• In this chapter, we examine whether the method by which democracies make choices has compelling qualities that make it morally or normatively acceptable in comparison to dictatorships, irrespective of any material gains.

• Arrow's theorem states that no technique of group decision-making can ensure a stable group decision while also meeting minimal fairness criteria. In fact, it demonstrates that there is no such thing as a flawless set of decision-making institutions; either fairness is compromised, or unstable group decisions are possible.

• The philosophy students among you could point out that we're missing some key criteria for evaluating sets of political institutions at this stage. For analyzing the moral or ethical worth of adopting a set of institutions, political philosophers often employ one of two main methods.

• People commonly believe that a dictatorial decision-making process is inherently unjust, whereas a democratic decision-making process is inherently just. In the sections that follow, we deconstruct this assumption and present a set of criteria for analyzing how groups of people make decisions.

• Many individuals claim they support democracy because they feel it is a fair method to make decisions as a community. The majority of group members' views should be reflected in collective decisions, according to one intuitive understanding of fairness.

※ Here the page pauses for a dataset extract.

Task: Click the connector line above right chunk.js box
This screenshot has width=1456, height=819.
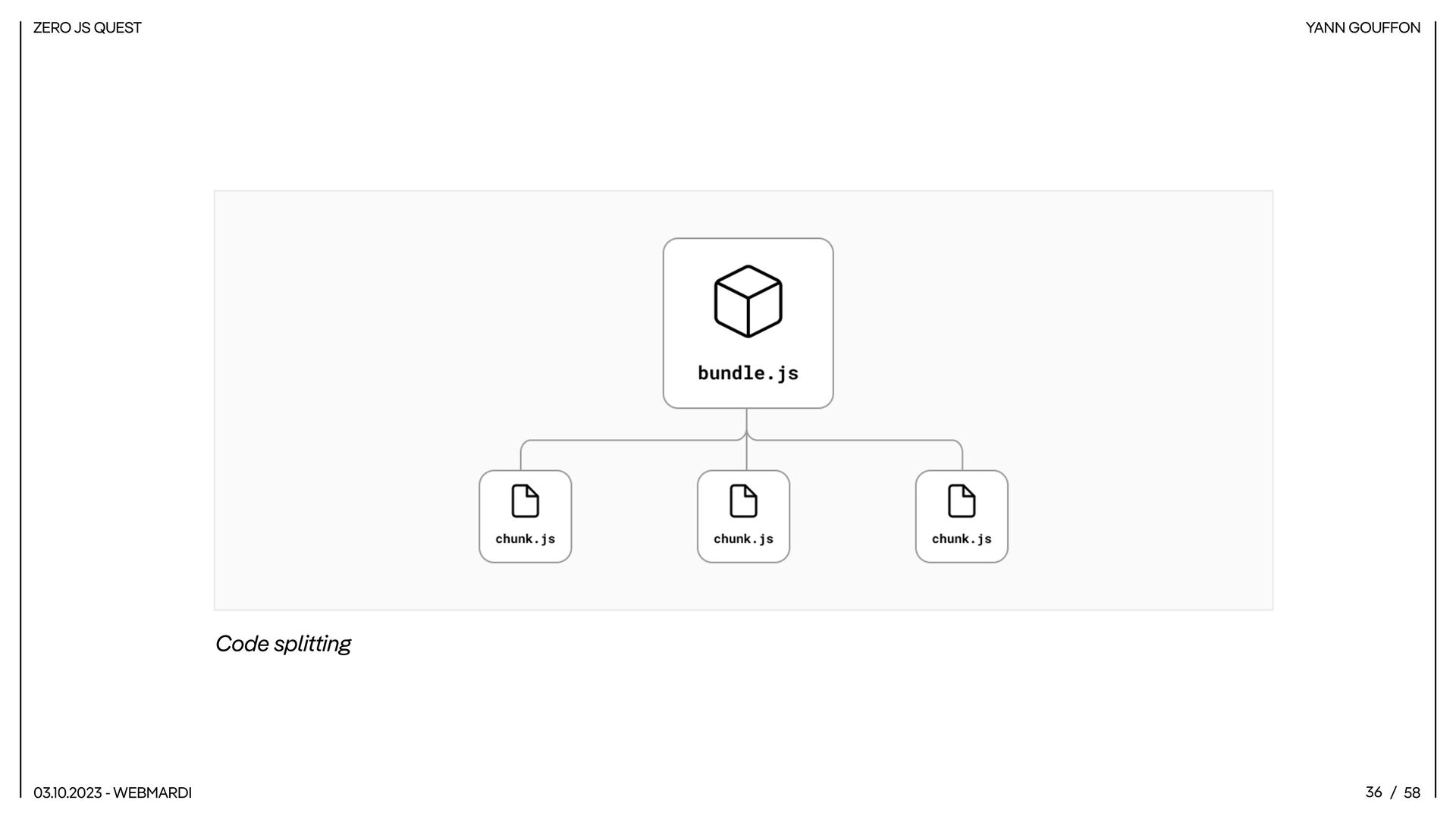Action: pos(962,456)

11.1, Majority Rule and Condorcet's Paradox

• Increase (I), reduce (D), or maintain existing (C) levels of social service provision are the three alternatives offered. Assume the council consists of three members: a left-wing councillor, a right-wing councillor, and a centrist councillor, each of whom ranks the suggested choices differently.

• Let's pretend that the council makes decisions based on a majority vote. This means that any policy proposal that has the backing of two or more councillors will be accepted in this case.

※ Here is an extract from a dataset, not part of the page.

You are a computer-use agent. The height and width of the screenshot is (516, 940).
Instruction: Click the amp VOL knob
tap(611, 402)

• It's worth noting that no one option wins the majority of the time—each alternative only wins one pair-wise competition. This plethora of "winners" leaves the council with no clear policy direction. To put it another way, the council cannot decide whether to raise, decrease, or retain present levels of social service provision.

• This basic example yields a number of intriguing outcomes, which we will now investigate in further depth. The first is that a group (the council) made up of three rational actors (councillors) looks incapable of making a reasonable choice for the group as a whole.

• Each of the councillors in the case is rational since they have a full and transitive preference ordering over the three policy choices. The left-wing councillor, for example, favours I to C and C to D, as well as I to D.

• Condorcet's dilemma highlights the fact that individual rationality is insufficient to secure group rationality. A group of actors with complete and transitive preference orderings might act in ways that indicate group intransitivity. There is no such thing as a "majority" when this happens; instead, there is a cycle of various majorities.

11.1

• Imagine that preserving present social service spending is the status quo, and then consider who might gain from a change. Both the left and right-wing councilors want to suggest a change, according to the answer.

• However, if he suggested a reduction, both the centrist and left-wing councilors would vote against it. Similarly, the left-wing council member favors more social services over the existing quo. If he suggested an increase, however, both the centrist and right-wing councilors would vote no.

• The argument is that majority rule does not always have to conflict with reasonable group choices. Condorcet only demonstrated that it is conceivable for a group of people with transitive preferences to behave as though they have intransitive preferences. As a result, Condorcet's dilemma undermines our faith in majority rule's ability to create stable results only to the extent that we anticipate actors to have the preferences that lead to group intransitivity.

11.3

• As seen in Table 11.3, the city council scenario from which we started, in which a Condorcet winner fails to emerge from a contest among three choices and three votes, is a rare occurrence. Almost every logically feasible stringent preference ordering produces a Condorcet winner and, as a result, a stable outcome (94.4 percent).

• Consider what might happen if we added a little more realism to our hypothetical city council deliberating on social assistance spending. Previously, we reduced the problem to the councillors having to choose between three options: raise, decrease, or retain existing expenditure.

• To conclude, Condorcet's paradox shows that confining collective decision-making to a small number of rational people does not ensure that the group as a whole would behave rationally. When the range of viable options is small, group intransitivity is rare, but when the collection of feasible options grows big, it is nearly guaranteed that the majority rule applied to a pair-wise competition among alternatives will fail to provide a stable conclusion.

11.4, The Borda Count and the Reversal Paradox

• In 1770, Jean-Charles de Borda, a Condorcet compatriot, proposed the Borda count as an alternate decision-making procedure (published in 1781). 8 Individuals are asked to rank various options from most to least favoured, and then numbers are assigned to represent this rating.

• When we examine the inclusion of a hypothetical fourth option to the reference order we're looking at,10 a further problematic feature of this decision rule emerges.

• The right-wing councillor prefers it to all other choices except an immediate reduction, while the centrist councillor likes it to all other options save an increase. Table 11.5 summarizes the order of choice for each council member among the four possibilities.